Towards Privacy-Preserving Data Cleaning
Data quality has become a pervasive challenge for organizations as they wrangle with large, heterogeneous datasets to extract value. Given the proliferation of sensitive and confidential information, it is crucial to consider data privacy concerns during the data cleaning process. For example, in medical database applications, varying levels of privacy are enforced across the attribute values. Attributes such as a patient's country or city of residence are less sensitive than the patient's prescribed medication. Traditional data cleaning techniques assume the data is openly accessible, without considering the differing levels of information sensitivity. In this talk, I will present our framework based on k-anonymity that allows for two parties to exchange information without violating k-anonymity. The goal is to maximize data utility and consistency while minimizing the information disclosure of sensitive values.
--
Fei Chiang is an Assistant Professor in the Department of Computing and Software, and has over 15 years experience in data management spanning academic and industry roles, including serving as Associate Director of McMaster's MacData Institute.

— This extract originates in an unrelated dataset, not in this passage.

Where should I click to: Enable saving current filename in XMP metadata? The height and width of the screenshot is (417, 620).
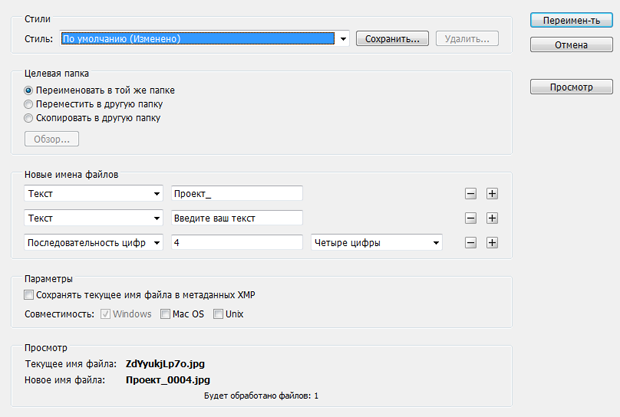click(x=28, y=295)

She leads the Data Science Research Group, focused on developing tools to facilitate data cleaning, improved data quality and fostering knowledge discovery. She is a Faculty Fellow at the IBM Centre for Advanced Studies, where she is the PI to develop data quality metrics for IBM Watson Analytics. Her recent work has been featured in McMaster Research News, and the SOSCIP 2017 Impact Report. She received her M. Math from the University of Waterloo, and B.Sc and PhD degrees from the University of Toronto, all in Computer Science.